[Records for locating the described items]
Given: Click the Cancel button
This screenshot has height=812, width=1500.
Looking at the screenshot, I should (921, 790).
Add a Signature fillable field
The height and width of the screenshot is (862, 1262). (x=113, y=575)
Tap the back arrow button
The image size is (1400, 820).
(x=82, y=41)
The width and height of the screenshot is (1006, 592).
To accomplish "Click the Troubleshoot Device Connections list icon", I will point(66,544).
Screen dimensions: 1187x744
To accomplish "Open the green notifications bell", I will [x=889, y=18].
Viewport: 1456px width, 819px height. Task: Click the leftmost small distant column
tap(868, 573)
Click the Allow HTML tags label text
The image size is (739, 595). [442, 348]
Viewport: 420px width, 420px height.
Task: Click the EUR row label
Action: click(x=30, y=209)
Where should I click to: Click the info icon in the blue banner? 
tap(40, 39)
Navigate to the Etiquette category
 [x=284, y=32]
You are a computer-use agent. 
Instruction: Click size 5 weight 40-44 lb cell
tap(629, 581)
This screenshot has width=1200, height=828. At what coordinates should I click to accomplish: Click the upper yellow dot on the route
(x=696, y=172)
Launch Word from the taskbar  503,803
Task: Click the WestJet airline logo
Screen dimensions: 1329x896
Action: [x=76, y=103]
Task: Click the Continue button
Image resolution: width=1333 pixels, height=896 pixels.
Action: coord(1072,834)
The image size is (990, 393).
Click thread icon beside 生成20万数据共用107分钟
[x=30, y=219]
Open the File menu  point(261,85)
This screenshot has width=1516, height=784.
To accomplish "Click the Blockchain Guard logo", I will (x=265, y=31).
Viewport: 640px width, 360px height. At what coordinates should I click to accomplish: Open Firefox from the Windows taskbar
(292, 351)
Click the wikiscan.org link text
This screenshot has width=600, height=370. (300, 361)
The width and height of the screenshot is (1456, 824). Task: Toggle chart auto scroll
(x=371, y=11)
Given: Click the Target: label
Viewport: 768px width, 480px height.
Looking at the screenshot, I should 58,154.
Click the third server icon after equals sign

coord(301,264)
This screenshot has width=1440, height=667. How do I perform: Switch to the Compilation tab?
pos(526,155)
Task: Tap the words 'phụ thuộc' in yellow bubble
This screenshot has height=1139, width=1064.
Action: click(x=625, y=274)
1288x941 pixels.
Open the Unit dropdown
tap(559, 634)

• Directions for this task: Rewrite the lines from the beginning of the records through the line containing "tap(40, 39)", replacing "Cancel" with "Close" and keeping everything else unchanged.

• Result of this exercise:
Given: Click the Close button
This screenshot has height=812, width=1500.
Looking at the screenshot, I should (921, 790).
Add a Signature fillable field
The height and width of the screenshot is (862, 1262). (x=113, y=575)
Tap the back arrow button
The image size is (1400, 820).
(x=82, y=41)
The width and height of the screenshot is (1006, 592).
To accomplish "Click the Troubleshoot Device Connections list icon", I will point(66,544).
Screen dimensions: 1187x744
To accomplish "Open the green notifications bell", I will [x=889, y=18].
Viewport: 1456px width, 819px height. Task: Click the leftmost small distant column
tap(868, 573)
Click the Allow HTML tags label text
The image size is (739, 595). [442, 348]
Viewport: 420px width, 420px height.
Task: Click the EUR row label
Action: click(x=30, y=209)
Where should I click to: Click the info icon in the blue banner? 
tap(40, 39)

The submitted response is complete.